A myriad of legends has sprung up around the original Da Hong Pao trees, which still perch precariously on a cliff face not far from the monastery. The site is a place of pilgrimage for Chinese visitors. Its teahouse sells delicious tea eggs and a watery version of Da Hong Pao for a few renminbi, and gift boxes that cost a factory worker’s annual salary.
Some claim the trees are 1,000 years old; others believe they’re a mere 350 years. They used to belong to the monastery, but the monks gave them to the government to look after. For many years, the bushes were so precious they were watched by armed guards around the clock.

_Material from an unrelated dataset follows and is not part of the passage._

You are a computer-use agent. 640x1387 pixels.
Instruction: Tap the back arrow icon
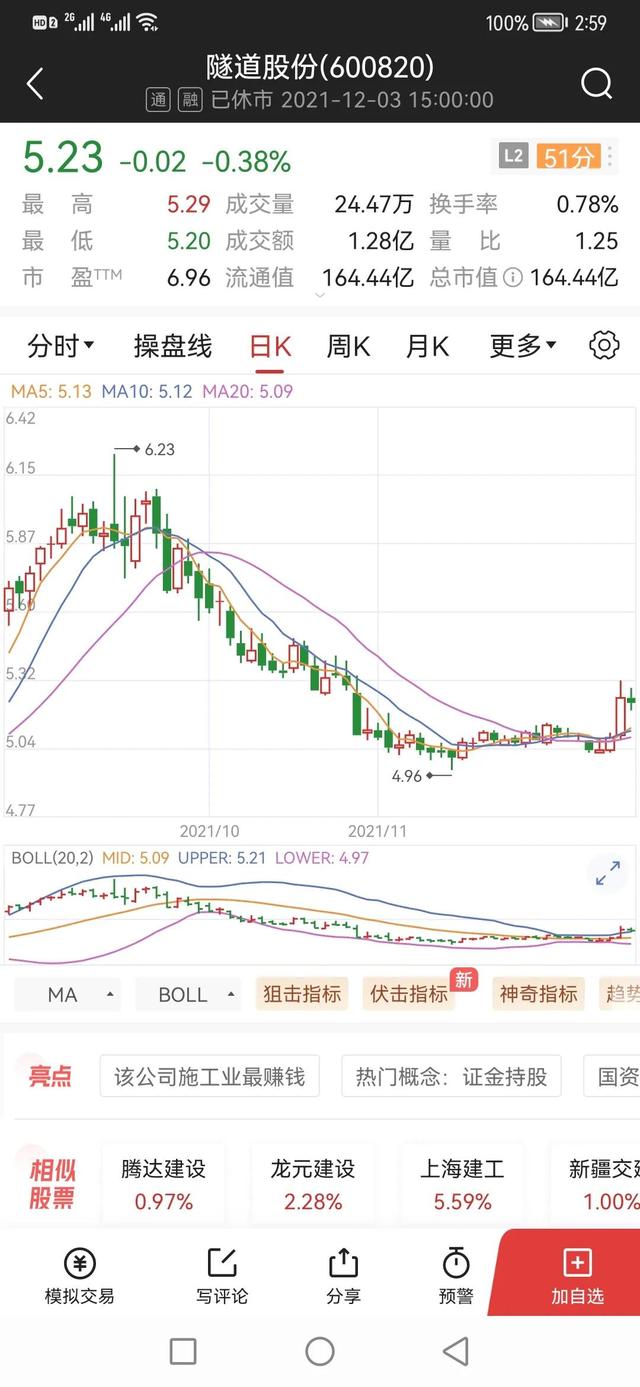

Today, however, the armed guards are gone, and the reason for the original Da Hong Pao’s value is painfully clear. Whatever their exact age, these bushes are geriatric. They have not produced tea for over a decade, and it’s unlikely they’ll ever do so again. That means the few precious tea harvests they have produced are now priceless. Stored correctly, documented accurately and gaining value with every passing year, these batches change hands rarely – more often in deals brokered privately between wealthy collectors than at public auctions.
Yet, while only the world’s elite can now access those precious teas, in Wuyishan’s many tea shops a small packet of authentic Da Hong Pao costs just a few dollars. Far from being the world’s most expensive tea, it’s actually an affordable luxury.
High-speed rail has recently opened up Wuyishan. The 225km ride from Fuzhou takes barely an hour on the fast G trains. Note that Wuyishan North station is significantly closer to the Wuyishan scenic area and river than Wuyishan East. Buses run from the station to the town and the main scenic zones, while a taxi costs RMB70-100.